> _GOAL OF THE EXERCISE_
Convert the rows that begin with the line containing "Click the copy" and end with the line containing "Looking at the screenshot, I should [101, 439].", both lines included, into a JSON list of strings with one string for each line and no entries for blank lines.

·····

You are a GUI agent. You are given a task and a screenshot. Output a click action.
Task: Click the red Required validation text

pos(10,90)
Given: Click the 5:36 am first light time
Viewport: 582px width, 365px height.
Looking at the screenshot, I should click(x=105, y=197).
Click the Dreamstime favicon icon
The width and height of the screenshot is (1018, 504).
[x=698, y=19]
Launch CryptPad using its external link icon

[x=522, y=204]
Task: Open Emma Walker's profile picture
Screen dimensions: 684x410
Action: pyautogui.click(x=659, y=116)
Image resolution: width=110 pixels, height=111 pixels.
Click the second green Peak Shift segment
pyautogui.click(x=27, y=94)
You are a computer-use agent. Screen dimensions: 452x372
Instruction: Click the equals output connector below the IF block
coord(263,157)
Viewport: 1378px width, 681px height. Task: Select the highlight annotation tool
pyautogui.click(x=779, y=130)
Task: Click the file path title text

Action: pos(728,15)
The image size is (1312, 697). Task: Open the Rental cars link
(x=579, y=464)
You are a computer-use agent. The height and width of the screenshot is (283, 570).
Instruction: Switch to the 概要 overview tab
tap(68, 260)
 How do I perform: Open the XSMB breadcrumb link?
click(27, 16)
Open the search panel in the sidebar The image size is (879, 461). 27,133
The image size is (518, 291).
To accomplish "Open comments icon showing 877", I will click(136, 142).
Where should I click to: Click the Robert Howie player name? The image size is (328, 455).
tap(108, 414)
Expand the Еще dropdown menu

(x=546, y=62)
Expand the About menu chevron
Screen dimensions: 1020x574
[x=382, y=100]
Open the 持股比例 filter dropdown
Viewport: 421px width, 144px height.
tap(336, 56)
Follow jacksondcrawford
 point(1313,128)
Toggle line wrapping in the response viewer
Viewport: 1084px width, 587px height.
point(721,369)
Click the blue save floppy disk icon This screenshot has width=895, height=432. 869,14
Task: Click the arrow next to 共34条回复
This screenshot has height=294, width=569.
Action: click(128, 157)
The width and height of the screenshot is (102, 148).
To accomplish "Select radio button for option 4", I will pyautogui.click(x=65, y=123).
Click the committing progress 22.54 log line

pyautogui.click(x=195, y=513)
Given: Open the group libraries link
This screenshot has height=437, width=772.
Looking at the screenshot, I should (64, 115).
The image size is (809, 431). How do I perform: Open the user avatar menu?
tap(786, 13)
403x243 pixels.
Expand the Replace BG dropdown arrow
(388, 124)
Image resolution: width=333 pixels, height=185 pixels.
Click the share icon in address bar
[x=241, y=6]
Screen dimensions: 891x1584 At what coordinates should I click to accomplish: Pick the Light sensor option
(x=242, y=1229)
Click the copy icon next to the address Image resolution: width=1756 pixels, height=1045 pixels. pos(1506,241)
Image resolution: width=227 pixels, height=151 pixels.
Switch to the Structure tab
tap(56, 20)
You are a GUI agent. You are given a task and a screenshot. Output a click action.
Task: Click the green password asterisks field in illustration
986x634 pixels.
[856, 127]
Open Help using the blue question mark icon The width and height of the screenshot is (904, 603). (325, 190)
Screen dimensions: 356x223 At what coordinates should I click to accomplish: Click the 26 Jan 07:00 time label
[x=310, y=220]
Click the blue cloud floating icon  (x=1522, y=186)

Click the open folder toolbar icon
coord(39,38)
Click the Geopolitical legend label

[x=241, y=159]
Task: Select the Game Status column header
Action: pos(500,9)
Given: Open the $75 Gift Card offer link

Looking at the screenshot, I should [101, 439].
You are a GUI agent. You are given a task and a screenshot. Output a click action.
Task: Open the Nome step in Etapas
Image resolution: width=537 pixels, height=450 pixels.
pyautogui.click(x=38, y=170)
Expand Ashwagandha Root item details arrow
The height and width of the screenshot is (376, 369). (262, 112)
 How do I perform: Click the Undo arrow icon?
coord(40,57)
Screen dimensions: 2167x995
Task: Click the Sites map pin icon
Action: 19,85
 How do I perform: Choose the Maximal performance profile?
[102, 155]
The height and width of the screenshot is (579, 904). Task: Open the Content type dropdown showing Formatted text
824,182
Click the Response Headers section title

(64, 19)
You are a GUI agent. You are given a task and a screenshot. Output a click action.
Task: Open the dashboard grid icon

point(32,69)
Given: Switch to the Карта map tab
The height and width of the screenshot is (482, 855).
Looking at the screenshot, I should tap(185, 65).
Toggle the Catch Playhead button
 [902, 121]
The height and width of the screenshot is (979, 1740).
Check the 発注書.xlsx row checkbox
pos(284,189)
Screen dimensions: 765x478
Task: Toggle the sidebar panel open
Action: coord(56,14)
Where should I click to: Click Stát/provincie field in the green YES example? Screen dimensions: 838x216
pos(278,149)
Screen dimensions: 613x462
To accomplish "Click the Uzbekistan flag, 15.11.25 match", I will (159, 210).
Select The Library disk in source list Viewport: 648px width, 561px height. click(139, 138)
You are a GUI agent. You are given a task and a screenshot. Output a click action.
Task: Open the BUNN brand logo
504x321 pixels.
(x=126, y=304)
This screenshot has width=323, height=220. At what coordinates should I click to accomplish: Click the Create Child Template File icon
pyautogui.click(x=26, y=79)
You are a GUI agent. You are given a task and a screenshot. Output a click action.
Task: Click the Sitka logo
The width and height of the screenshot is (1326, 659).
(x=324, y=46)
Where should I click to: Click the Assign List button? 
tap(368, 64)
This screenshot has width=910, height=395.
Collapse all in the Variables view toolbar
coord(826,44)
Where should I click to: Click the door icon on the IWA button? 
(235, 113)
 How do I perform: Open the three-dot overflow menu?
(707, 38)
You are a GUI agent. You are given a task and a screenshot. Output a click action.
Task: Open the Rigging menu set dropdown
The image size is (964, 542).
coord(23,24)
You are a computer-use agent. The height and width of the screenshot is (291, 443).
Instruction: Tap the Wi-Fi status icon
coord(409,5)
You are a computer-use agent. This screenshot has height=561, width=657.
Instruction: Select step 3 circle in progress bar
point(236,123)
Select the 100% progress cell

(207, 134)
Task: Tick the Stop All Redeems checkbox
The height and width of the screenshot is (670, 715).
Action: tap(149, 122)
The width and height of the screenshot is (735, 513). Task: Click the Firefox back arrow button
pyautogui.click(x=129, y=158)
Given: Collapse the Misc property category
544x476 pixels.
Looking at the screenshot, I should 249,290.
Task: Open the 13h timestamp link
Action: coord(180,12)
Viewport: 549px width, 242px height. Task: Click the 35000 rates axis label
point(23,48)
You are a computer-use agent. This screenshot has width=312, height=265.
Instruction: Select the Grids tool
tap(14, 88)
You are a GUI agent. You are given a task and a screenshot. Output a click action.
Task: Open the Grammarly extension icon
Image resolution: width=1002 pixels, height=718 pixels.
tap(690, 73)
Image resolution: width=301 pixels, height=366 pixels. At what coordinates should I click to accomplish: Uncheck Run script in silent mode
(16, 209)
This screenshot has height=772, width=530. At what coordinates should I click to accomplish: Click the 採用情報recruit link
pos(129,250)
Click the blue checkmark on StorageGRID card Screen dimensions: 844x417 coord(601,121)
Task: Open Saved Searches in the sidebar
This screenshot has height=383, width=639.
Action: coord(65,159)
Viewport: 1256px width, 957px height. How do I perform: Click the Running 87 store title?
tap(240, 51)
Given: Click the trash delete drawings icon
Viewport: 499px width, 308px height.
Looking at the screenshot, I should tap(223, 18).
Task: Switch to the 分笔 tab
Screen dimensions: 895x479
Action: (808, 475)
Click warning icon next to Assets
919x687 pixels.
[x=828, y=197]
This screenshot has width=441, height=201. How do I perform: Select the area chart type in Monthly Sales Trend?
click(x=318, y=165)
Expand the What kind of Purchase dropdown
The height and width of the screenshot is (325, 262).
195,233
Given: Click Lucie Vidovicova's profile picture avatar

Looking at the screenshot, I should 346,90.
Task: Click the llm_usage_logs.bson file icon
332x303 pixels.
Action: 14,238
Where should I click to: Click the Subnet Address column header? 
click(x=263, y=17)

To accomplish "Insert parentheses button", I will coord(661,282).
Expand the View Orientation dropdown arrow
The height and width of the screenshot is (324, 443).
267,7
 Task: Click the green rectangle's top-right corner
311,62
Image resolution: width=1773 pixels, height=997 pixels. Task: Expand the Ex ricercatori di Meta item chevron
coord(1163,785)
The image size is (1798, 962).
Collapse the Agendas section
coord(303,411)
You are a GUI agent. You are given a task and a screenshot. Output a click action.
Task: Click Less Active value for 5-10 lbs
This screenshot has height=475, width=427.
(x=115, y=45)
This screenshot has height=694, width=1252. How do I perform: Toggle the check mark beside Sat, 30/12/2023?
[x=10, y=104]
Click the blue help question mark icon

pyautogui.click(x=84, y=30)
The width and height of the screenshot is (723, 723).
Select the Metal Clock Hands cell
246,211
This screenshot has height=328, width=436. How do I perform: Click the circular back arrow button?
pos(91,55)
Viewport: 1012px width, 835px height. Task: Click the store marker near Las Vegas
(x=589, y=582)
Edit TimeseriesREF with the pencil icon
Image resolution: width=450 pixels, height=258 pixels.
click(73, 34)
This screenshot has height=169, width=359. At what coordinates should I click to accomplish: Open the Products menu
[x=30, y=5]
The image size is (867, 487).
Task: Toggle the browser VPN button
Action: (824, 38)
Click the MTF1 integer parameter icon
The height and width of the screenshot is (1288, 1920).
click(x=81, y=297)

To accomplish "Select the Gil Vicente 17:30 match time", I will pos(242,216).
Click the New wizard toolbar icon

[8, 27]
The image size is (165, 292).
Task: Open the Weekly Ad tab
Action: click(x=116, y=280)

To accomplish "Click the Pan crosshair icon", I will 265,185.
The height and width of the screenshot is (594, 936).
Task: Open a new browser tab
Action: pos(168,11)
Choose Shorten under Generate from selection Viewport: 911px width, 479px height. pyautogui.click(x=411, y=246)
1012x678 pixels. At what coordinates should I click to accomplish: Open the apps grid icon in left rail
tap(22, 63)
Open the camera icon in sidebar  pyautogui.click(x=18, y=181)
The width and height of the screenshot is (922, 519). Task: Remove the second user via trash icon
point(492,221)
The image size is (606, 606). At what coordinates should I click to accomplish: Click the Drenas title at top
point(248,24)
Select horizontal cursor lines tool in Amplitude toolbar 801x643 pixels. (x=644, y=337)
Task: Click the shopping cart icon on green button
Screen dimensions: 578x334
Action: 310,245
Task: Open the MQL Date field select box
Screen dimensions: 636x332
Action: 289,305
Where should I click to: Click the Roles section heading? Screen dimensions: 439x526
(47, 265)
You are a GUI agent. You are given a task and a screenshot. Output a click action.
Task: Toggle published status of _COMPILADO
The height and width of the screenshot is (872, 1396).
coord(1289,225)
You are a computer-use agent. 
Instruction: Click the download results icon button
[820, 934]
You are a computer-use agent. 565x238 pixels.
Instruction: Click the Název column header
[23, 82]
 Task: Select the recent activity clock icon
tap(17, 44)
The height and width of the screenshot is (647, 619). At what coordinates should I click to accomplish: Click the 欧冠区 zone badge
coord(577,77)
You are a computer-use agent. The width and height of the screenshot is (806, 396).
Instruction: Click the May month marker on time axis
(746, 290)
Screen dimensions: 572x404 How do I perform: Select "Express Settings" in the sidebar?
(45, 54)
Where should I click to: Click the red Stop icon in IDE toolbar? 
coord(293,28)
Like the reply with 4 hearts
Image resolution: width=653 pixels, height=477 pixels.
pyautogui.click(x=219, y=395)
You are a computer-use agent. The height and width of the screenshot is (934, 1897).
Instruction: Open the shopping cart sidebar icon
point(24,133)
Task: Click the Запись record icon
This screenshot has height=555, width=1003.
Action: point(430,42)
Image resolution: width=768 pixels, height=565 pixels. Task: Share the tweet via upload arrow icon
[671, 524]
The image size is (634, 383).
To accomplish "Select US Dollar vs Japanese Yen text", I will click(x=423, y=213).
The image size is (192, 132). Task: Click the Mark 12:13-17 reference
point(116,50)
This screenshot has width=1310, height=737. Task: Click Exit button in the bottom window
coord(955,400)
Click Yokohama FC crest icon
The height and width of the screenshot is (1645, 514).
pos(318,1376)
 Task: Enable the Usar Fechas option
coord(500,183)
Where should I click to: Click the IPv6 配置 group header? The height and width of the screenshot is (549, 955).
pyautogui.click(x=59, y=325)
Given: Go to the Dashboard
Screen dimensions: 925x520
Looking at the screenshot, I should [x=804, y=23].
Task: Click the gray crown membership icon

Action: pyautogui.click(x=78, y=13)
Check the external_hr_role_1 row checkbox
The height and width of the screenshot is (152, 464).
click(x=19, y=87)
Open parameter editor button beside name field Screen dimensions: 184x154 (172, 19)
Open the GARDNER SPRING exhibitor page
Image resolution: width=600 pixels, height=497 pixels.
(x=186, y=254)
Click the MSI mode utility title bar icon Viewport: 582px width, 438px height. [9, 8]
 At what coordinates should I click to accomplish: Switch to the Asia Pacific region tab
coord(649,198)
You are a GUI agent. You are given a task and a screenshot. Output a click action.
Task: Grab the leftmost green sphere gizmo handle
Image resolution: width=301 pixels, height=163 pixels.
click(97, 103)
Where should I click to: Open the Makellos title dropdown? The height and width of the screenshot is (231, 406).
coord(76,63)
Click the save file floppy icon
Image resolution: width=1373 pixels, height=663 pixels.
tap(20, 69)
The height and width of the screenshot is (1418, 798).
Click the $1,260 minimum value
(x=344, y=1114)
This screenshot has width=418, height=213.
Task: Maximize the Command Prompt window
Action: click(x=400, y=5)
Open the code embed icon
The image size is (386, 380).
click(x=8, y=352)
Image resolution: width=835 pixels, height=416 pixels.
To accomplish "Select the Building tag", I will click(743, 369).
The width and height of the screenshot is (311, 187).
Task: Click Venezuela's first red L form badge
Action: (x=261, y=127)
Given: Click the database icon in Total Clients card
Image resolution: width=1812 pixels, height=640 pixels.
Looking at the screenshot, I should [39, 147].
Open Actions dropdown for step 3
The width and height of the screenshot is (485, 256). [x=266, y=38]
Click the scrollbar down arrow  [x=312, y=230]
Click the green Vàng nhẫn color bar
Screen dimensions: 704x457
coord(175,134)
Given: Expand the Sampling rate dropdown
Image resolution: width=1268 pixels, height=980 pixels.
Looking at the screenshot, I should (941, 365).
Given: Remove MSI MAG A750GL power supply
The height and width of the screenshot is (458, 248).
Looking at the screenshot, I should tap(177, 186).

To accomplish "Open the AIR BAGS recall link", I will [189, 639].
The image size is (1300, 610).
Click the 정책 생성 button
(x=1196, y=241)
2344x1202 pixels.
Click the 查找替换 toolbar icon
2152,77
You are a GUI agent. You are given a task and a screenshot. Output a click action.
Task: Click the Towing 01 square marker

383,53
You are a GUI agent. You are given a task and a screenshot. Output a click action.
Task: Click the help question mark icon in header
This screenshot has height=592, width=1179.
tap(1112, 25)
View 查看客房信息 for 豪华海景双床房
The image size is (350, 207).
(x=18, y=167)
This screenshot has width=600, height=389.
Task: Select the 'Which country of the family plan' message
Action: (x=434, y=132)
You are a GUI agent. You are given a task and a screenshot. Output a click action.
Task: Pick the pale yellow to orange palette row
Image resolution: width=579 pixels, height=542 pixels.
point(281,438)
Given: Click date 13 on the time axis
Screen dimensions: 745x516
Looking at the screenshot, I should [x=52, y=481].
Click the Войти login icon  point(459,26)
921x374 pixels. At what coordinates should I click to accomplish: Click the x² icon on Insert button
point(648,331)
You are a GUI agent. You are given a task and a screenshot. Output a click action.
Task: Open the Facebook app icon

·····

> _ANSWER TO THIS TASK_
[
  "Click the copy icon next to the address Image resolution: width=1756 pixels, height=1045 pixels. pos(1506,241)",
  "Image resolution: width=227 pixels, height=151 pixels.",
  "Switch to the Structure tab",
  "tap(56, 20)",
  "You are a GUI agent. You are given a task and a screenshot. Output a click action.",
  "Task: Click the green password asterisks field in illustration",
  "986x634 pixels.",
  "[856, 127]",
  "Open Help using the blue question mark icon The width and height of the screenshot is (904, 603). (325, 190)",
  "Screen dimensions: 356x223 At what coordinates should I click to accomplish: Click the 26 Jan 07:00 time label",
  "[x=310, y=220]",
  "Click the blue cloud floating icon  (x=1522, y=186)",
  "Click the open folder toolbar icon",
  "coord(39,38)",
  "Click the Geopolitical legend label",
  "[x=241, y=159]",
  "Task: Select the Game Status column header",
  "Action: pos(500,9)",
  "Given: Open the $75 Gift Card offer link",
  "Looking at the screenshot, I should [101, 439]."
]